RECORD SET: Begin

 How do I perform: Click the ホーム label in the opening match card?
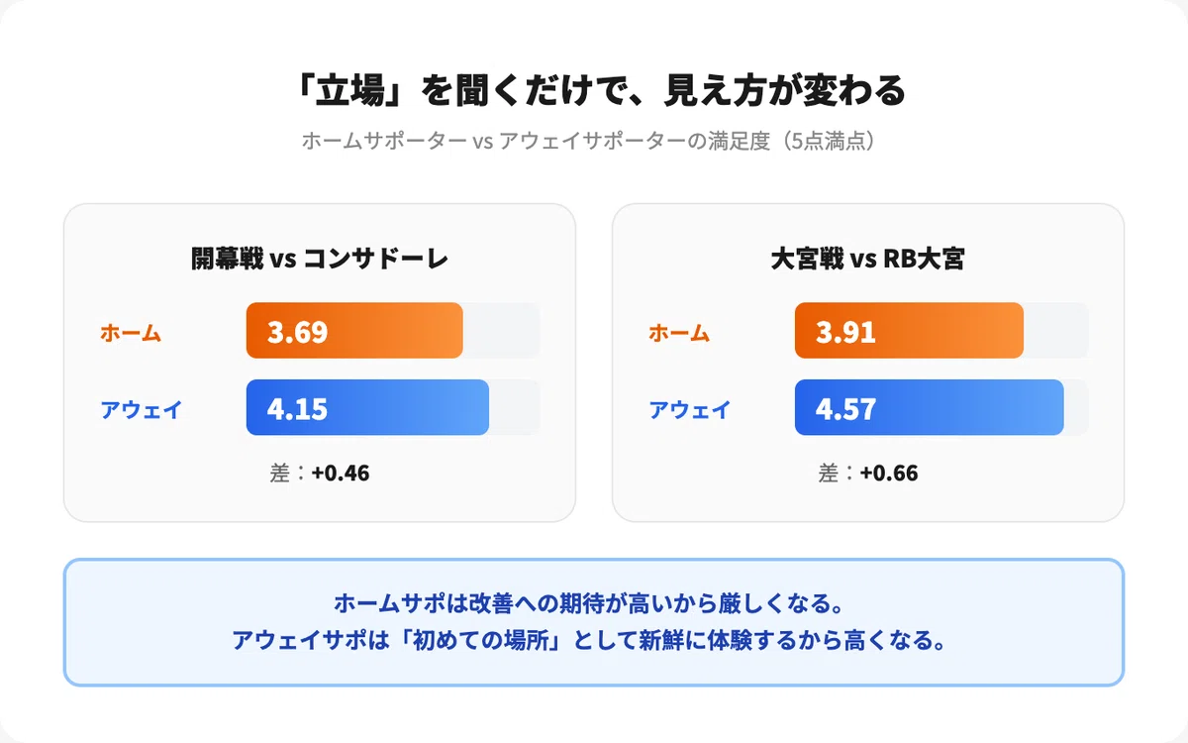click(131, 332)
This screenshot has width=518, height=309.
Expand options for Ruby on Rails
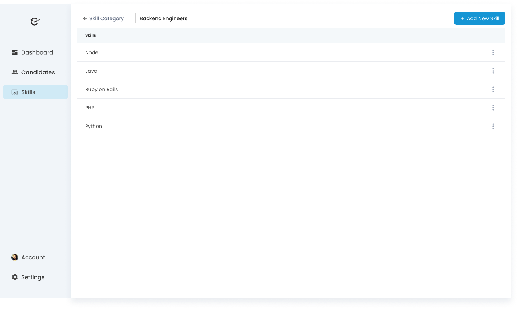coord(493,89)

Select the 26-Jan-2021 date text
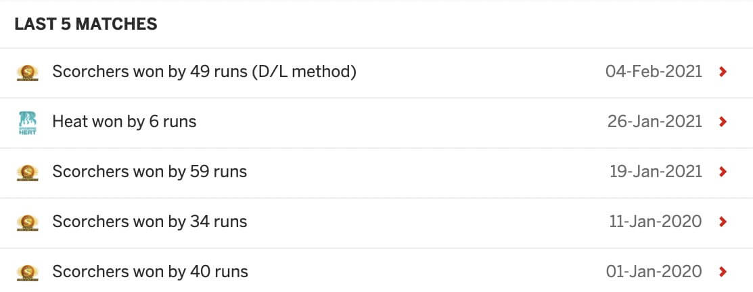point(654,122)
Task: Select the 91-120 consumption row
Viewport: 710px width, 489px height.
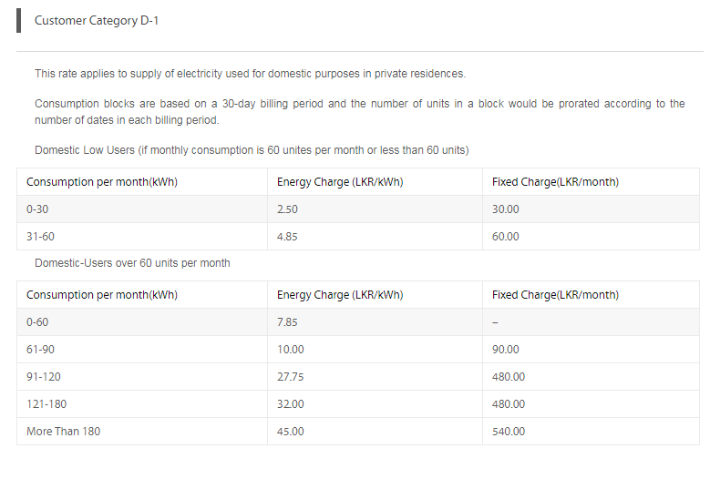Action: click(x=357, y=376)
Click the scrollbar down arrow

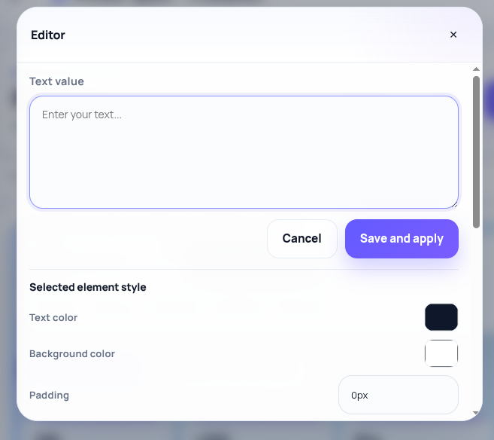[476, 413]
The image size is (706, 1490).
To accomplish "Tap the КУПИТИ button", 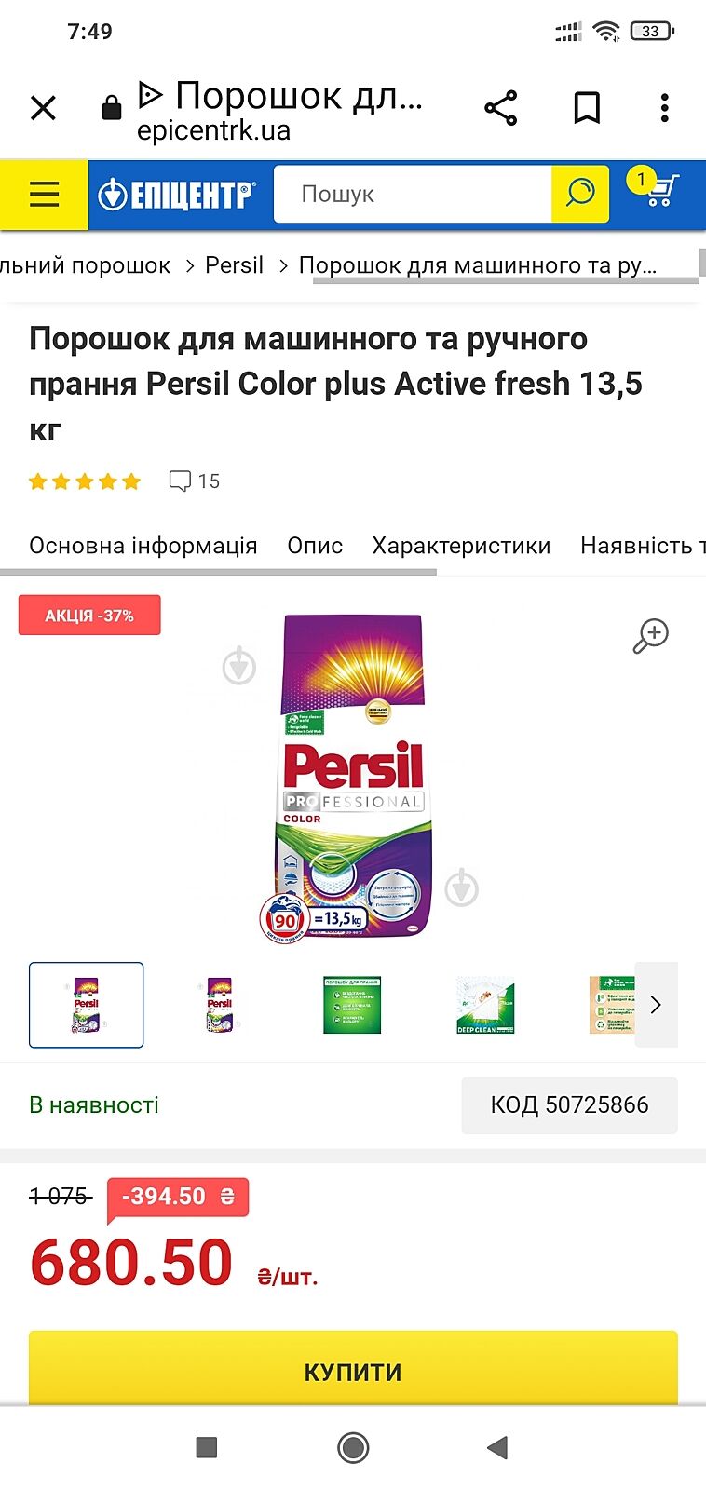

RECORD SET: End

[YOUR TASK]
Output every line of the records above unchanged, and keep the pictures out.

[RESULT OF THE EXERCISE]
 How do I perform: Click the ホーム label in the opening match card?
click(131, 332)
This screenshot has width=518, height=309.
Expand options for Ruby on Rails
coord(493,89)

Select the 26-Jan-2021 date text
point(654,122)
Task: Select the 91-120 consumption row
Viewport: 710px width, 489px height.
Action: click(x=357, y=376)
Click the scrollbar down arrow

[476, 413]
The image size is (706, 1490).
To accomplish "Tap the КУПИТИ button", 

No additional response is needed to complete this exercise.